Welche Kultur schaffen laut dem Textauszug über Autorität in der Leitung mitunter jene Leitungskräfte, die auf keinen Fall autoritär auftreten wollen?

--- Gegebener Textauszug ---
◇ ◇ ◇ ◇ ◇

Die Autorin Gisela Klindworth erklärt, was Autorität und Macht mit Führungsqualitäten zu tun haben

Was ist Autorität? Warum wird sie oft mit Macht gleichgestellt? Und was ist das Problem daran? Gisela Klindworth beschäftigt sich in ihrem neuen Buch „Respektierte Autorität in der Leitung. Mehr als eine Bitte und weniger als ein Befehl“ mit der Frage, wie Führungskräfte Zusammenarbeit organisieren können und warum es dabei eben nicht auf Macht ankommt. Einen kleinen Einblick gibt die Autorin für unseren Blog.

Wie kann man als Führungskraft (Leitungskraft) dazu beitragen, dass Mitarbeitende engagiert und effektiv zusammenarbeiten? Was kann man dafür von weiblichen Führungskräften lernen? Wie führen sie, und wie können sie sich in ihrem beruflichen Umfeld behaupten?

Auf den Tisch hauen oder diskutieren?

Viele Menschen in Führungspositionen denken, sie müssten dafür sorgen, dass ihnen „niemand auf der Nase herumtanzt“. Dafür bräuchten sie ein „positives Verhältnis zur Macht“. Die machtvolle Durchsetzung scheint auf den ersten Blick schnell und einfach. Ein Machtkampf kann jedoch einen hohen Preis haben, wenn die andere Seite unzufrieden oder widerständig reagiert. Wer droht, muss die Drohung ggf. wahrmachen und mit Blockaden und harten Auseinandersetzungen rechnen. Sowohl Effizienz als auch wertvolle Mitarbeitende können dabei verlorengehen. Andere Leitungskräfte wiederum wollen auf keinen Fall autoritär auftreten, möchten alle Entscheidungen nach Auseinandersetzungen um das beste Argument und im Konsens fällen und schaffen mitunter eine „Kultur des unendlichen Diskutierens“.

◇ ◇ ◇ ◇ ◇

--- Einträge aus einer Sammlung ---
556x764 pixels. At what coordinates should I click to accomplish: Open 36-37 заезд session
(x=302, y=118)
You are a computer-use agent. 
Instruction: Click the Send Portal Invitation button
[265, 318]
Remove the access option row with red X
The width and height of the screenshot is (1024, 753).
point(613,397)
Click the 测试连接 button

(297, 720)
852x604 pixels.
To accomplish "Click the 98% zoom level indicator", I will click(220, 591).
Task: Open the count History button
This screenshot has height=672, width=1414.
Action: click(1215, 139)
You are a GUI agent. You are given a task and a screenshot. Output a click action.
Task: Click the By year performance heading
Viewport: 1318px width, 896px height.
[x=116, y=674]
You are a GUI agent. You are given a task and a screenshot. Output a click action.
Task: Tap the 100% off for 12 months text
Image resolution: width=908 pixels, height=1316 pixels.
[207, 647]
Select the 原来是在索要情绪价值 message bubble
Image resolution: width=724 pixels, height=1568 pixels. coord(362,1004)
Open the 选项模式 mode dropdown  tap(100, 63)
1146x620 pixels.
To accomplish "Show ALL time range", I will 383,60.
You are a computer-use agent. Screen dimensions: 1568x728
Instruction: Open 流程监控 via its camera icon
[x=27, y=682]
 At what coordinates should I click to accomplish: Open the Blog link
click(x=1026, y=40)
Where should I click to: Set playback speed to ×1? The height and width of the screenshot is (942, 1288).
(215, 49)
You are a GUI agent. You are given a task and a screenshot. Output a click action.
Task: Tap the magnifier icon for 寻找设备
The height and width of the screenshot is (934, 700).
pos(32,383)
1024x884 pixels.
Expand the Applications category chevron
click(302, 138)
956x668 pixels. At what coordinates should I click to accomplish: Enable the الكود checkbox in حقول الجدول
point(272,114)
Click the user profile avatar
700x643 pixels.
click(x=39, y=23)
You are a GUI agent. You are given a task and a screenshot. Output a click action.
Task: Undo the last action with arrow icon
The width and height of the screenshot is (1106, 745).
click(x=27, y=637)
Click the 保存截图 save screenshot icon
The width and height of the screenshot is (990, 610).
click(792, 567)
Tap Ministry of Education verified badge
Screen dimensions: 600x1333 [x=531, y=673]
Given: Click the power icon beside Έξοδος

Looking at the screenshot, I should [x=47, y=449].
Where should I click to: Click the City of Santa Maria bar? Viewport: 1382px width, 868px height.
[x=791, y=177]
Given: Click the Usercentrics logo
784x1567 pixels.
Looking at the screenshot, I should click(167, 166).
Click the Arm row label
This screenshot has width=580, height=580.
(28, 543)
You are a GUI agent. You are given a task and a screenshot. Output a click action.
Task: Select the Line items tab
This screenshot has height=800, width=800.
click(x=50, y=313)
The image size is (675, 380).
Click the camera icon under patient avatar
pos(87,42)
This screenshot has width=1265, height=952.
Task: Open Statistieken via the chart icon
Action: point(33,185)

◇ ◇ ◇ ◇ ◇

--- Richtige Lösung ---
Sie schaffen mitunter eine „Kultur des unendlichen Diskutierens“.